◆ Quoted passage ◆

--- Start ---

Hitler’s appointment as chancellor on January 30, 1933, marked a crucial turning point for Germany and, ultimately, the world. His plan, embraced by much of the German population, was to do away with politics and make Germany a powerful, unified one-party state. Over the course of this essay I will examine the significant causes and consequences of Hitler becoming Chancellor of Germany.
A significant cause of Hitler’s appointment as chancellor was when he led the Munich (Beerhall) Putsch, where he took control of the event and tried to start a revolution against the Bavarian Government.
The revolution failed, and Hitler was put on trial for treason. During Hitler’s trial he gave a moving speech and, due to its reception it became clear to him that he had enough support to gain power legally and democratically. He was sentenced to a mere 5 years but freed after 9 months, when any other person would receive the death sentence for the same crimes. Hitler used his short time in prison wisely, writing a book, titled ‘Mein Kampf’ (my struggles) that outlined the process by which Hitler became antisemitic and described his political ideology and future plans for Germany.
Over 10 million copies of Mein Kampf were sold, and the book only made him more popular.
This involved the signing of the Armistice (11/11/1918)and the Treaty of Versailles (28/6/1919). German citizens resented the fact that they had lost the war and been treated so badly by the Treaty of Versailles, even going as far as to label the politicians who signed the Armistice as the ‘November Criminals’.
The armistice was an agreement signed by politicians across nations to end world war one, largely negotiated by nations France Great Britainand USA. The allies demanded that germany sign the armistice within 72 hours and their efforts to negotiate failed. Matthais Erzberger and other German politicians signed the surrender at 5am and 6 hours later, the war was over. These politicians were later said to have ‘stabbed Germany in the back’ and branded ‘The November criminals’. The Treaty of Versailles was signed on June 28th 1919, and was seen as yet another stab in the back to the German people as they believed they had not gotten a fair deal from this treaty as the terms were viewed as too harsh (these terms included loss of land, army reduced to 100,000 no air force allowed, navy reduced, no submarines, Alsace and Lorraine returned to france, saar basin under international control, lost all colonies, accept responsibility – war guilt clause 231)Both of these events are causes of Hitler becoming Chancellor as they sparked the rise of nationalism and the public thinking they needed a more extreme option.

--- End ---

◆ Supplied material ◆
--- Start ---

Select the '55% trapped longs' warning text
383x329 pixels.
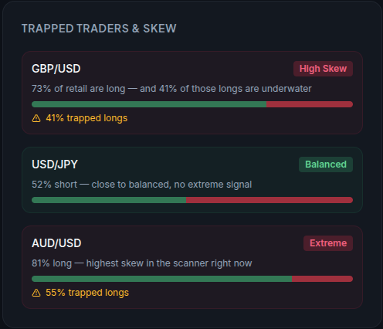[87, 293]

--- End ---

◆ Exercise requirements ◆
1. Decide whether each statement below agrees with the essay on Hitler becoming chancellor above. Answer yes or no for each and quote the words of the essay that decide it. (a) Hitler was released only after serving his full five-year sentence. (b) More than 10 million copies of Mein Kampf were sold. (c) The allies gave Germany 72 hours to sign the armistice.
2. Resume the essay on Hitler becoming chancellor, starting after its last sentence.

◆ The answers ◆
1.
(a) No: "He was sentenced to a mere 5 years but freed after 9 months"
(b) Yes: "Over 10 million copies of Mein Kampf were sold"
(c) Yes: "The allies demanded that germany sign the armistice within 72 hours"

2.
Versailles had stripped Germany of 13 percent of its territory, 15 percent of its farmlands, a quarter of its coal mines and three-quarters of its iron production. Another long term cause of Hitler’s appointment as chancellor was his oratory, personality and leadership skills. Hitler was one of the best public speakers of his time, sharing his message with millions around the country. He had an amazing method of building suspense and anticipation when he spoke by keeping crowds waiting for him to arrive, then remaining silent on stage, before speaking. When he started to speak, he would do so quietly before building up to bringing up his nationalist views and other more extreme ideas. The fact that his rallies included militaristic music, uniforms and banners helped to ensure that his nationalist ideals were apparent. Hitler’s personality is an important long term cause of his rise to power as it allowed him to gain such a large following and achieve power legally.
One of the most important short term causes of Hitler’s appointment as chancellor was the Great Depression in Germany, sparked by the stock market crash on 24 October 1929 29 October 1929. During the Great Depression, unemployment rates had reached an all time high in 1933 with 6 million germans out of work and general poverty was also a huge problem. Both of these problem caused people to look to more radical options like Hitler and the Nazi party. Since the first world war, Germany had been called on to pay reparations to the allied forces as a part of the Treaty of Versailles (33 billion USD). Rather than tax the struggling German people, Germany had borrowed large sums of money from America, so when the stock market crashed, America wanted their loans repaid early, so they could boost their struggling economy. This led to a disaster in Germany. Banks failed and unemployment rates rose, creating a perfect atmosphere for Hitler, who blamed jews for the depression, to rise to power. The Great Depression created an angry, frustrated german people, who were more open to ‘extreme’ political systems like fascism and communism. The fear and uncertainty many germans held also helped to create an environment where Hitler could gain support.
Another direct result of hitler becoming chancellor Was the implementation of his racial policies into action. Hitler believed in a far superior Aryan race coming from a warped sense of social Darwinism. Because of the myths of ‘dolchdoss’- that the Jews and communists were responsible for the end and loss of ww1- and the Jewish conspiracy that the Jews and Slavs were diluting the aryan bloodline through intermarriage, Hitler had a deep set hatred for Jews and other inferior races. First step he took came in 1933 with the sterilisation law. In the same year, the purchase of Jewish and practising and Jewish professionals were banned.In 1935, the star of David was a symbol of those of Jewish lineage were forced to wear, as the Nuremberg laws took effect. During World War II jews, Slavs , disabled people, homosexuals and more were sent to concentration camps, which resulted in the slaughter of an estimated 21 million people, 6 million of whom were Jews.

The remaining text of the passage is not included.